It's almost like all critical commodities denominated in dollar's are....inflating....


----------



## 69ing Ur Mom (Oct 21, 2021)

mindlessobserver said:


> It's almost like all critical commodities denominated in dollar's are....inflating....


I think the main driver of price is supply and demand combined with supply chain issues.

China has reduced coal as a percentage of power generation. However, total usage of coal has increased. This while global production has been flat since 2011.










						Coal and lignite Production Data | World Coal Production | Enerdata
					

Coal production in the world. Coal Lignite statistics: percentage best producers, analysis on world production and graphs provided by Enerdata.




					yearbook.enerdata.net


----------



## RussianParasite (Oct 21, 2021)

69ing Ur Mom said:


> I think the main driver of price is supply and demand combined with supply chain issues.
> 
> China has reduced coal as a percentage of power generation. However, total usage of coal has increased. This while global production has been flat since 2011.
> 
> ...


Totally. There is also the fact that not long ago they completely soured relations with Australia, which was a huge coal provider.

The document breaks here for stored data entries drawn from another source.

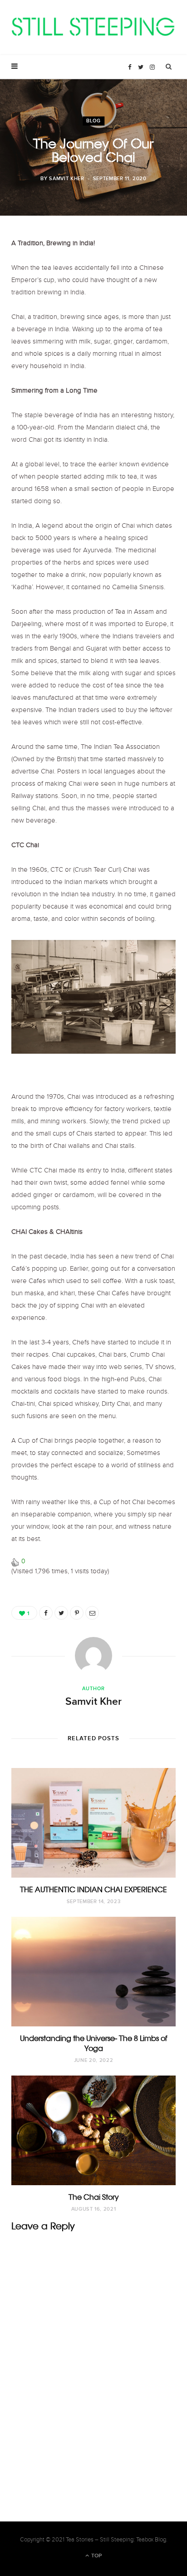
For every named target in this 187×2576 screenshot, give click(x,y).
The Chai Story (94, 2197)
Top (96, 2555)
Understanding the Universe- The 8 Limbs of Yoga (93, 2043)
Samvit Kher (66, 179)
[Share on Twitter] (61, 1613)
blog (93, 120)
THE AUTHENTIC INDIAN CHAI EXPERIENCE (93, 1889)
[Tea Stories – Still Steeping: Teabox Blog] (93, 27)
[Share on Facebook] (46, 1613)
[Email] (92, 1613)
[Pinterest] (77, 1613)
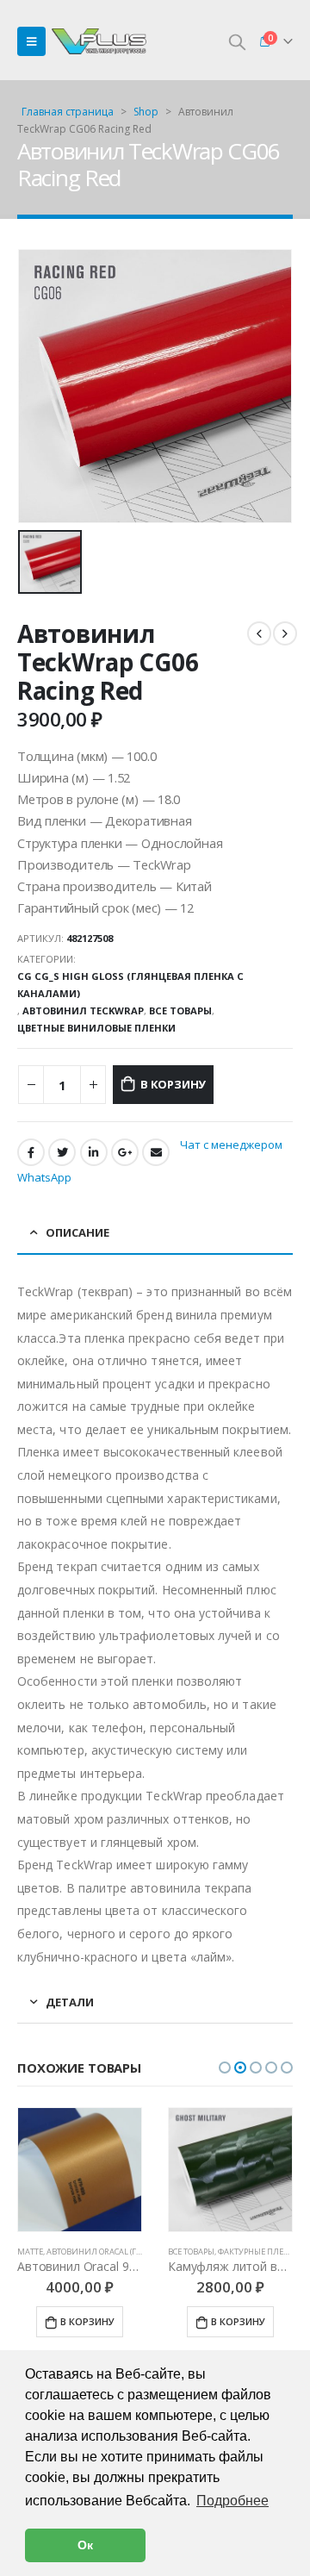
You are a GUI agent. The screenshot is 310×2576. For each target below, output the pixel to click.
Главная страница (68, 111)
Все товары (180, 1010)
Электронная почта (156, 1152)
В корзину (173, 1084)
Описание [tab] (77, 1232)
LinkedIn (94, 1152)
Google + (125, 1152)
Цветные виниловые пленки (96, 1027)
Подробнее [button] (232, 2500)
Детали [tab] (70, 2002)
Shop (145, 111)
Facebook (31, 1152)
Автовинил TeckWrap (83, 1010)
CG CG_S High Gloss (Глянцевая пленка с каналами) (130, 985)
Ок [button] (85, 2545)
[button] (224, 2067)
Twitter (62, 1152)
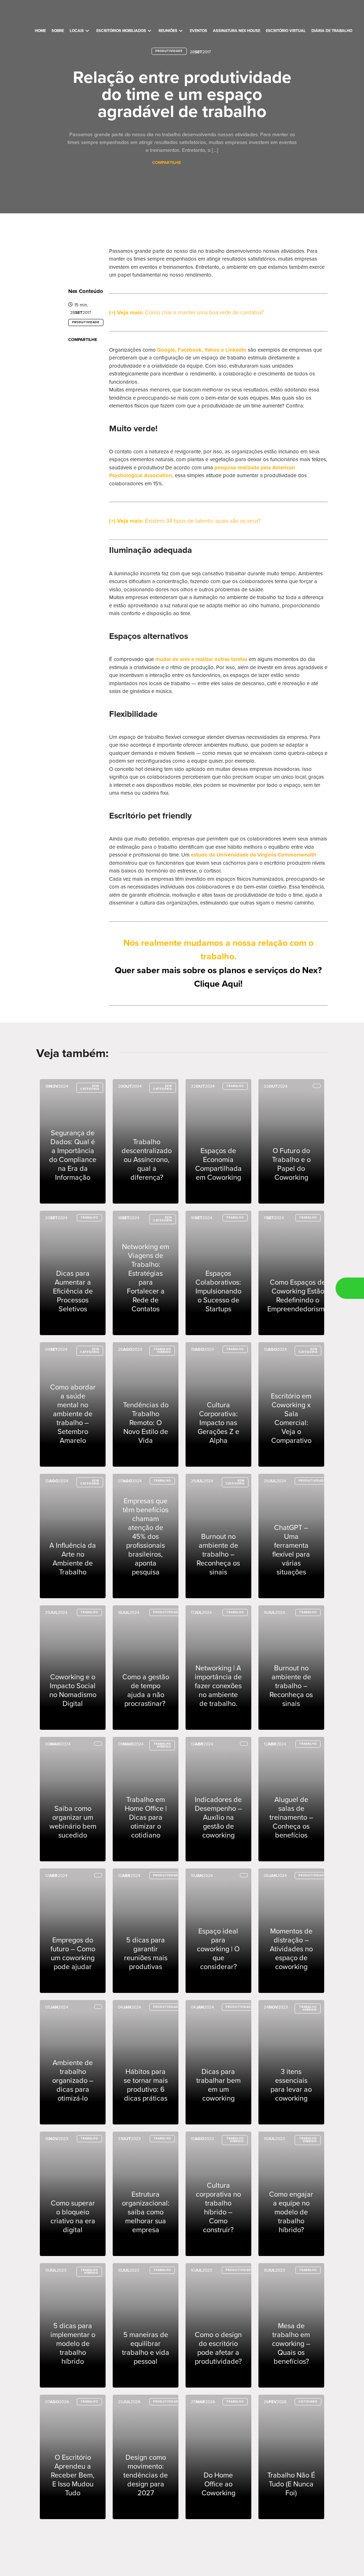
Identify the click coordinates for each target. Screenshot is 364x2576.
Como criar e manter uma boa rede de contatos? (204, 312)
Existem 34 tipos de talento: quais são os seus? (202, 520)
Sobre (58, 30)
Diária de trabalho (331, 30)
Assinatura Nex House (236, 30)
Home (40, 30)
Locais (80, 30)
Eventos (198, 30)
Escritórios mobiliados (124, 30)
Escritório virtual (286, 30)
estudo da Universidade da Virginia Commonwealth (253, 855)
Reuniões (171, 30)
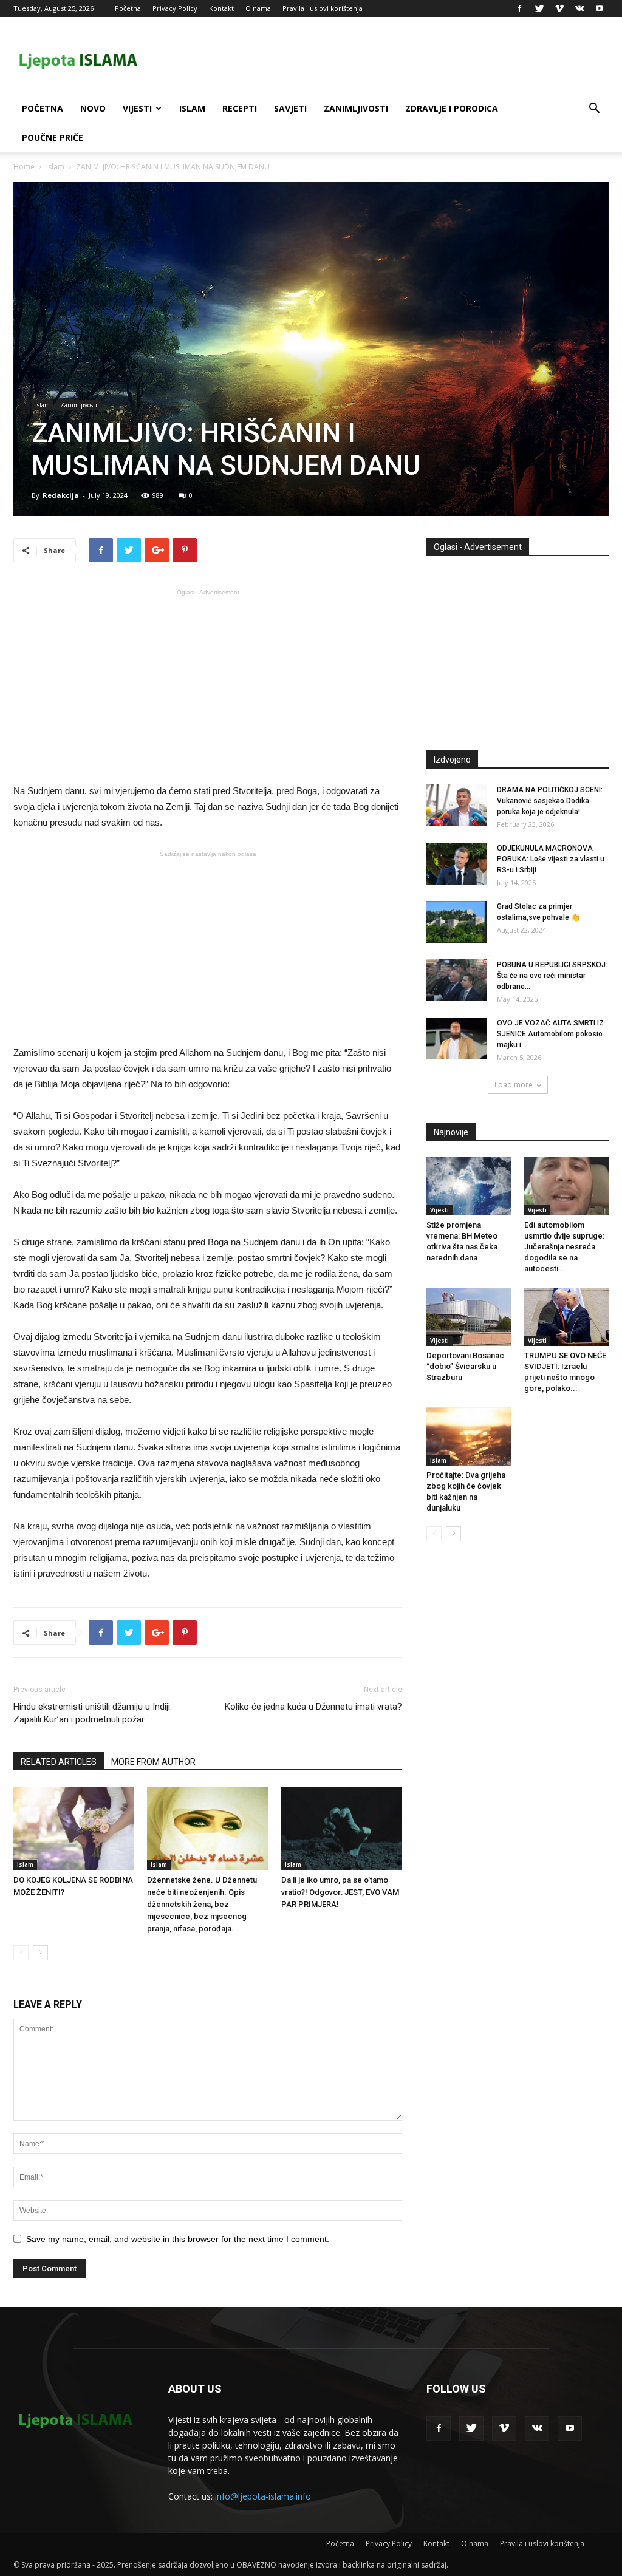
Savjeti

Now they are playing buddy buddy with them again in an attempt to make things a little better.

The power shortages in China are a massive supply risk to manufactured goods all over. Shit is going down over there and it honestly makes me kind of nervous.


----------



## 69ing Ur Mom (Oct 21, 2021)

RussianParasite said:


> Totally. There is also the fact that not long ago they completely soured relations with Australia, which was a huge coal provider. Now they are playing buddy buddy with them again in an attempt to make things a little better.



I didn't include that because I'm not sure how much that has an impact on the price of coal.

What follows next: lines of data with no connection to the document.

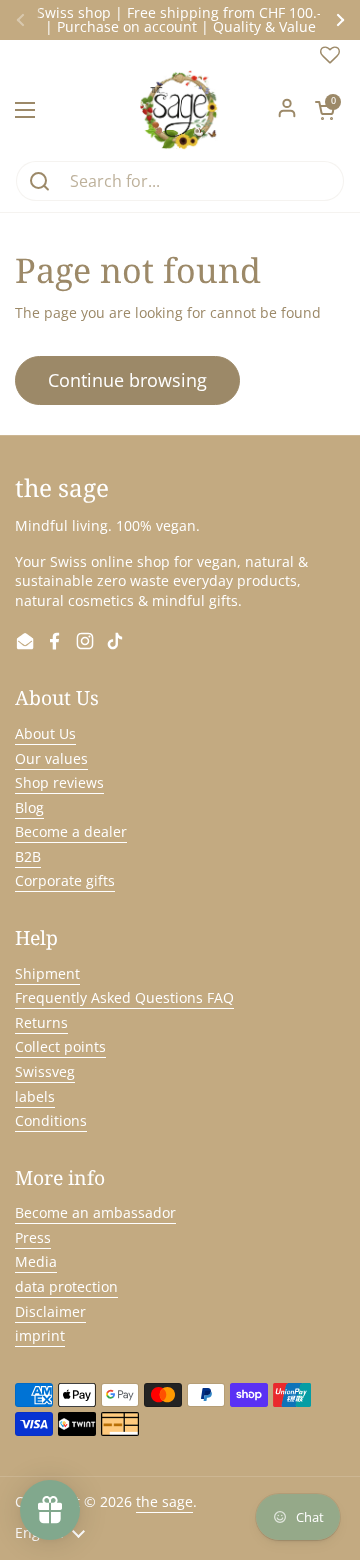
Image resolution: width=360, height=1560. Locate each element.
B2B (28, 856)
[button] (325, 110)
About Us (45, 733)
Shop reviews (59, 782)
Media (36, 1261)
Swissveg (45, 1071)
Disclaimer (50, 1311)
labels (35, 1096)
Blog (29, 807)
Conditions (51, 1120)
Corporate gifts (65, 880)
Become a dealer (71, 831)
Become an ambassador (95, 1212)
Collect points (60, 1046)
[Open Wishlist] (330, 59)
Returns (41, 1022)
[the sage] (180, 110)
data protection (66, 1286)
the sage (164, 1501)
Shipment (47, 973)
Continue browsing (127, 380)
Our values (51, 758)
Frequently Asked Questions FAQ (124, 997)
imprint (40, 1335)
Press (33, 1237)
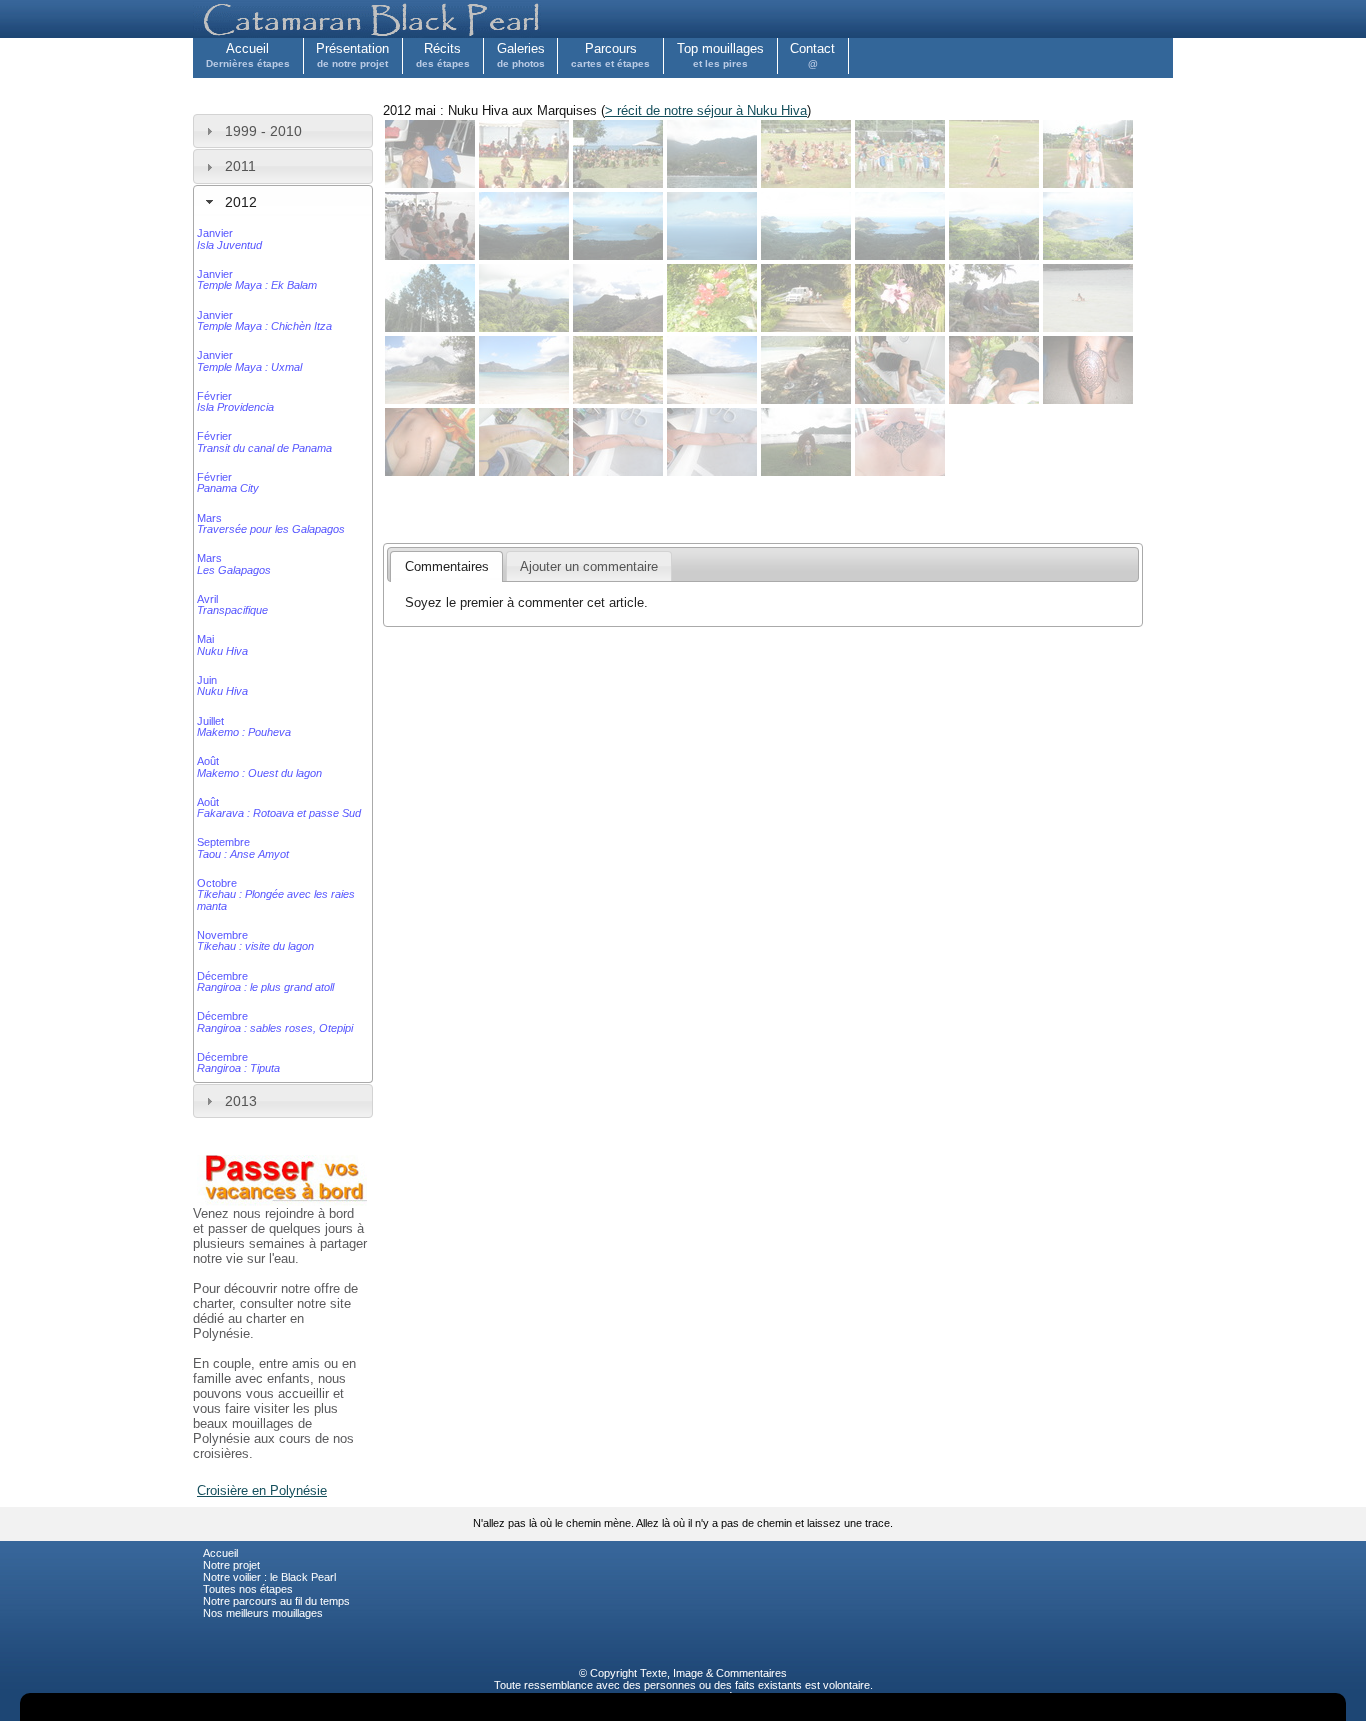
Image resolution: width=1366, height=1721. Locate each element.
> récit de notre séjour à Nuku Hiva (706, 110)
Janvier (229, 238)
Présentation (352, 55)
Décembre (265, 981)
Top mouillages (720, 55)
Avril (232, 604)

China banned Australian coal because the Aussies were asking questions about Covid's origin. The problem with that is the power plants on the east coast of China are setup to use Australian coal, which burns hotter than domestically produced Chinese coal.

The power plants need to be retrofitted in order to use domestic coal. That's not going to happen when producing electricity will cause losses.

Australian coal is also cheaper to transport to the east coast of China than the coal from the western part of the country. No one wants to send an empty container ship back to China.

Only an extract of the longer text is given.